Le ministère russe de la Justice a annoncé jeudi avoir inscrit Reporters sans frontières (RSF), l’organisation internationale de défense de la liberté de la presse basée en France, sur la liste des « organisations indésirables ». Cette désignation, utilisée régulièrement par les autorités russes contre des groupes jugés hostiles, implique que toute collaboration ou financement par des citoyens russes est passible de lourdes sanctions, pouvant aller jusqu’à cinq ans de prison.
La Russie justifie cette mesure en affirmant que RSF compromettrait sa sécurité nationale. Ce statut a déjà été appliqué à plusieurs organisations internationales, notamment Radio Free Europe/Radio Liberty, financée par Washington, l’ONG environnementale Greenpeace ou encore Amnesty International, basée à Londres.
Fondée en 1985 en France, RSF est connue pour ses actions de soutien aux journalistes, sa lutte contre la censure et ses campagnes en faveur de la liberté de la presse à travers le monde. L’organisation n’a pas immédiatement réagi à la décision russe.
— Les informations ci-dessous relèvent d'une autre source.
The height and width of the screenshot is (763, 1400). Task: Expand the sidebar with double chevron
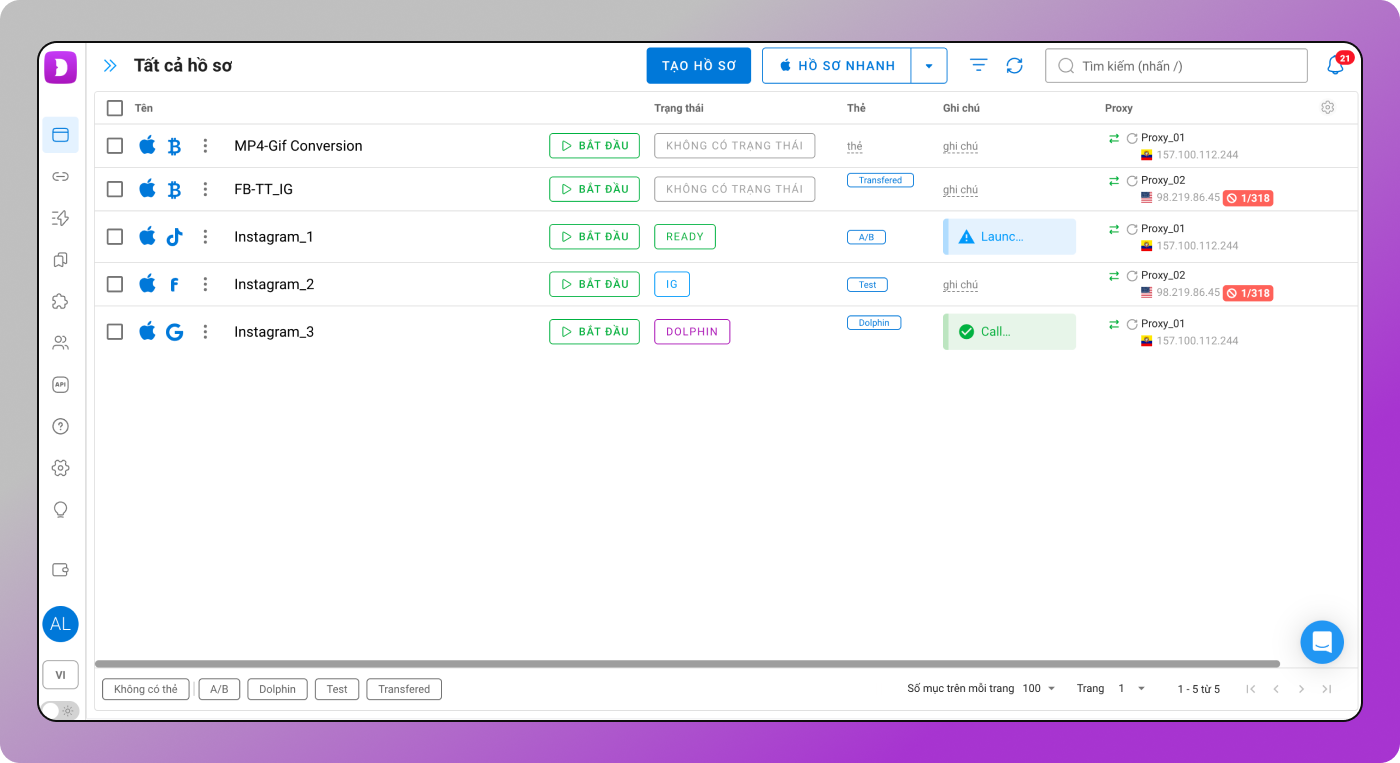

Cette année, RSF a classé la Russie au 171e rang sur 180 pays dans son indice mondial de la liberté de la presse, dénonçant une répression accrue des médias indépendants. L’ONG a également recensé 50 journalistes actuellement détenus dans le pays, un chiffre en forte hausse depuis le début de la guerre en Ukraine.
Pour les défenseurs des droits humains, cette nouvelle désignation illustre la volonté des autorités russes de restreindre encore davantage l’espace civique et d’isoler la société civile des réseaux internationaux.